EXERCISE GOAL: Continue the text below about the phosphate manufacturer Innophos, picking up after its final sentence.

─── SOURCE TEXT ───

Manufacturer of specialty phosphates and minerals

Innophos is a North American manufacturer of specialty phosphates, chelated minerals, and other ingredients for the food & beverage, industrial, health, and pharmaceutical industries. Originally formed as the Victor Chemical Company in 1902, the company was later acquired by Stauffer Chemical and subsequently sold to Rhône-Poulenc, which later became part of Rhodia. In 2004, Rhodia sold its North American phosphate business to Bain Capital, which formed Innophos. The name "Innophos" signifies innovative specialty phosphates.

Headquartered in Cranbury, New Jersey, the company operates 9 manufacturing locations in the United States, Mexico, Canada, and China. Innophos is known for the breadth and quality of its phosphate and mineral product portfolios. The company also emphasizes sustainability and safety as core pillars of its operations.

== History ==
- 1902: Victor Chemical Works developed a standardized manufacturing process for purified phosphates. The company was founded to promote these products in a broad array of applications including baking powder, pharmaceuticals, dentifrices, fertilizers, matches and fireworks.

─── EXTRACTED ENTRIES ───

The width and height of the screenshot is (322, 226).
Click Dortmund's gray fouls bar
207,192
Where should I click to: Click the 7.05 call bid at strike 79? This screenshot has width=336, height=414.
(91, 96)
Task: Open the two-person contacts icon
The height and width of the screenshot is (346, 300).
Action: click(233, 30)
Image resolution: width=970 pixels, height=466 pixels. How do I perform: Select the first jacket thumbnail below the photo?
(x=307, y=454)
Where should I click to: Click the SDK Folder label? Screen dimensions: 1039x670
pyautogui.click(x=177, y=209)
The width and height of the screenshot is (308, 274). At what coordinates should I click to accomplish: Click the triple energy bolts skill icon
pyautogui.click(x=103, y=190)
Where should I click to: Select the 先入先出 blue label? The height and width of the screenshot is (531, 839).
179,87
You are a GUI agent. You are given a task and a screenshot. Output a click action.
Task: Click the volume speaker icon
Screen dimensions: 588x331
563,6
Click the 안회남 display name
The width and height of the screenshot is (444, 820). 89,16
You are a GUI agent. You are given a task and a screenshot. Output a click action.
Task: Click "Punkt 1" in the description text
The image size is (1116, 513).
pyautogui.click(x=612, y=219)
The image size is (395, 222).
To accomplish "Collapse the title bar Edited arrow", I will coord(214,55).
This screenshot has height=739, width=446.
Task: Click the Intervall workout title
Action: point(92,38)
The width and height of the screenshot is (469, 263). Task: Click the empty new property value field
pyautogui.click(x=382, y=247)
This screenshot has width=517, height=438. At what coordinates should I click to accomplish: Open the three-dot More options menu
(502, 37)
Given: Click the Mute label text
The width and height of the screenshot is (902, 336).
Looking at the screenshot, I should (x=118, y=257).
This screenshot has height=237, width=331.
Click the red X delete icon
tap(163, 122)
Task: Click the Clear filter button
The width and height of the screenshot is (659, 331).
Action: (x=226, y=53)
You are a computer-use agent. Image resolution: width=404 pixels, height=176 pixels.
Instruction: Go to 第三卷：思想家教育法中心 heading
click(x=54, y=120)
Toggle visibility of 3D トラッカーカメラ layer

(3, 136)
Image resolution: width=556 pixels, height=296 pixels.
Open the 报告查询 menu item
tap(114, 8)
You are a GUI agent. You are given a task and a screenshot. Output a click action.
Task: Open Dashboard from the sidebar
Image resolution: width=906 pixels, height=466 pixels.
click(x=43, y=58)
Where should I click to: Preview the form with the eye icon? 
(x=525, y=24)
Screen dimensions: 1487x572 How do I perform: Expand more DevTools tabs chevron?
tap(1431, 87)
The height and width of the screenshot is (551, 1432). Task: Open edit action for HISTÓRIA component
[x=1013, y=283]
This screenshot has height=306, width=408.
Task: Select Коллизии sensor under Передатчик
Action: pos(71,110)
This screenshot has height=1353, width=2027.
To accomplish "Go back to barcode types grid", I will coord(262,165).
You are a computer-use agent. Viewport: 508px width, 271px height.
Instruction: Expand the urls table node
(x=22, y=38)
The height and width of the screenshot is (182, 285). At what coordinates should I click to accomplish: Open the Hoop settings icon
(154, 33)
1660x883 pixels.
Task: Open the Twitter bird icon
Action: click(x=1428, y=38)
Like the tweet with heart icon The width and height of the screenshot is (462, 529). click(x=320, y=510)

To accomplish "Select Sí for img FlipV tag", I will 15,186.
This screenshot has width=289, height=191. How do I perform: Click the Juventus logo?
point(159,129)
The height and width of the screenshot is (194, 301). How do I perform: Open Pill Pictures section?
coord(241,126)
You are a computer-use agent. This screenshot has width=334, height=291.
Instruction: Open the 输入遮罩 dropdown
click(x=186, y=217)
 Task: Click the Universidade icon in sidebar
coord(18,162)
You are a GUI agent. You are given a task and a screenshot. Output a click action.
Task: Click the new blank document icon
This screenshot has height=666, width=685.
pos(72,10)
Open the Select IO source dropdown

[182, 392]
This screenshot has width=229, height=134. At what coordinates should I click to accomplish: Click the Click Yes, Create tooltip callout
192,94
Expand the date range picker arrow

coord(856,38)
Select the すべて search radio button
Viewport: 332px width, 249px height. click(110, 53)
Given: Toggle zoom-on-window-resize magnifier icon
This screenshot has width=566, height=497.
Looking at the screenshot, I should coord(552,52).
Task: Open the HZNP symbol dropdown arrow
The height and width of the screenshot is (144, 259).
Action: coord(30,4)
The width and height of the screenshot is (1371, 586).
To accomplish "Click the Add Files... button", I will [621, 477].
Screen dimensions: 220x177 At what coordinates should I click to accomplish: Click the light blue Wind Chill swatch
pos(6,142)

───

RESPONSE TO THE EXERCISE:
- 1959: Victor Chemical Works became a division of Stauffer Chemical.
- 1985: Stauffer Chemical is acquired by Chesebrough-Ponds Inc.
- 1987: Imperial Chemicals Industries (ICI) purchased Stauffer Chemical.
- 1987: Imperial Chemicals Industries (ICI) sold Stauffer Chemical to Rhône-Poulenc S.A.
- 1998: Rhone Poulenc spins off chemical, plastics, and fibers business units into a new company, Rhodia.
- 2004: Rhodia sells its North American phosphate business to Bain Capital. Bain Capital names the company Innophos, a name which signifies innovative specialty phosphates.
- 2006: Innophos becomes a publicly traded company on NASDAQ using the ticker symbol - IPHS.
- 2011–2017: Innophos acquires several companies in the mineral and botanical space including Kelatron, AMT, Chelated Minerals International, Triarco, Novel Ingredients and others.
- 2020: The sale of Innophos to One Rock Capital Partners was completed on February 7, 2020.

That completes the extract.